Now we assume that \(y\) and \(\boldsymbol x\) are (jointly) multivariate normal. Then the conditional distribution \(F_{y | \boldsymbol x}\) is a univariate normal with the following moments (you can verify this by looking up the general conditional multivariate normal distribution):

a) Conditional expectation:

\[ \text{E}( y | \boldsymbol x) = y^{\star} = \beta_0 + \boldsymbol \beta^T \boldsymbol x\]

with coefficients \(\boldsymbol \beta= \boldsymbol \Sigma_{\boldsymbol x\boldsymbol x}^{-1}\boldsymbol \Sigma_{\boldsymbol xy}\) and intercept \(\beta_0 = \mu_{y} - \boldsymbol \beta^T \boldsymbol \mu_{\boldsymbol x}\) .

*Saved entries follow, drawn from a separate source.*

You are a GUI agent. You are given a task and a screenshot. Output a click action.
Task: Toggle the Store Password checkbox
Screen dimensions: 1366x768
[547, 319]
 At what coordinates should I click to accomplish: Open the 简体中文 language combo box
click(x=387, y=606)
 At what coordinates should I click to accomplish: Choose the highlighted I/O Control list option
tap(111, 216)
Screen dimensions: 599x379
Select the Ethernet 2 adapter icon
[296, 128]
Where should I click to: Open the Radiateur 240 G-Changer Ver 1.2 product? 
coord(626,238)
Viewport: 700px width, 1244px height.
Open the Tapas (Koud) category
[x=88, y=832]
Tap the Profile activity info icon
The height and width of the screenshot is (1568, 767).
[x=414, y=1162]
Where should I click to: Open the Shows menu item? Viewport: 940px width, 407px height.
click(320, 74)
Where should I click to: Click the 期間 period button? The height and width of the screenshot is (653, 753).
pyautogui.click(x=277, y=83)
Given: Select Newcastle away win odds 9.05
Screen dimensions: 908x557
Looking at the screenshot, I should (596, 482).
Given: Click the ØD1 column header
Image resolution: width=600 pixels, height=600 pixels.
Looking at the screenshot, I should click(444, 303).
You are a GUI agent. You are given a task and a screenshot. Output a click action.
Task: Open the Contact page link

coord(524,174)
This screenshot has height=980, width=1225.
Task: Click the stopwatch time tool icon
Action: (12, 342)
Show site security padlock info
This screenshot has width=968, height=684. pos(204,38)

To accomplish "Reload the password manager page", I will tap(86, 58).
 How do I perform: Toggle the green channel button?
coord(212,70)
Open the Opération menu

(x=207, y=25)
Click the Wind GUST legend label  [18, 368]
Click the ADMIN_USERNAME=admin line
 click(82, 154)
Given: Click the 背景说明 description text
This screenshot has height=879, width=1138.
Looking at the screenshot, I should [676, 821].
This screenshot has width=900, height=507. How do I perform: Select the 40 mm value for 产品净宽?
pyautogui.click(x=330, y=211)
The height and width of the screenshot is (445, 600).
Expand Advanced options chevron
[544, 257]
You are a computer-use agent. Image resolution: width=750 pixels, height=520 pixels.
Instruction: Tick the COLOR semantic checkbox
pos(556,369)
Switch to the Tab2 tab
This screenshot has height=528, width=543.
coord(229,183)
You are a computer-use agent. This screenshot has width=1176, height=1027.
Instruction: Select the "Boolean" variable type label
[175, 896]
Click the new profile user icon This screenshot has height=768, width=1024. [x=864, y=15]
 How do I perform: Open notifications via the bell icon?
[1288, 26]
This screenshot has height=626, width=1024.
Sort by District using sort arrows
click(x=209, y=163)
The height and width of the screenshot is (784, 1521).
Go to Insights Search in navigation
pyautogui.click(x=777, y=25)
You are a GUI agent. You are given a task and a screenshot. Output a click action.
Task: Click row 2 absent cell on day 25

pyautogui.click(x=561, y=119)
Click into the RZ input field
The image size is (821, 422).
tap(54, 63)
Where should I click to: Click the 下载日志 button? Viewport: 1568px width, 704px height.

Note that as \(y^{\star}\) depends on \(\boldsymbol x\) it is a random variable itself with mean \[ \text{E}(y^{\star}) = \beta_0 + \boldsymbol \beta^T \boldsymbol \mu_{\boldsymbol x} = \mu_{y} \] and variance \[ \begin{split} \text{Var}(y^{\star}) & = \text{Var}(\text{E}( y | \boldsymbol x)) \\ & = \boldsymbol \beta^T \boldsymbol \Sigma_{\boldsymbol x\boldsymbol x} \boldsymbol \beta= \boldsymbol \Sigma_{y \boldsymbol x} \boldsymbol \Sigma_{\boldsymbol x\boldsymbol x}^{-1} \boldsymbol \Sigma_{\boldsymbol xy} \\ & = \sigma^2_y \boldsymbol P_{y \boldsymbol x} \boldsymbol P_{\boldsymbol x\boldsymbol x}^{-1} \boldsymbol P_{\boldsymbol xy} \\ & = \sigma_y^2 \Omega^2\\ \end{split} \]

b) Conditional variance:

\[ \begin{split} \text{Var}( y | \boldsymbol x) &=\sigma^2_y - \boldsymbol \beta^T \boldsymbol \Sigma_{\boldsymbol x\boldsymbol x} \boldsymbol \beta\\ & = \sigma^2_y - \boldsymbol \Sigma_{y \boldsymbol x} \boldsymbol \Sigma_{\boldsymbol x\boldsymbol x}^{-1} \boldsymbol \Sigma_{\boldsymbol xy} \\ & = \sigma^2_y (1-\Omega^2)\\ \end{split} \] Note this is a constant so \(\text{E}(\text{Var}( y | \boldsymbol x)) = \sigma^2_y (1-\Omega^2)\) as well.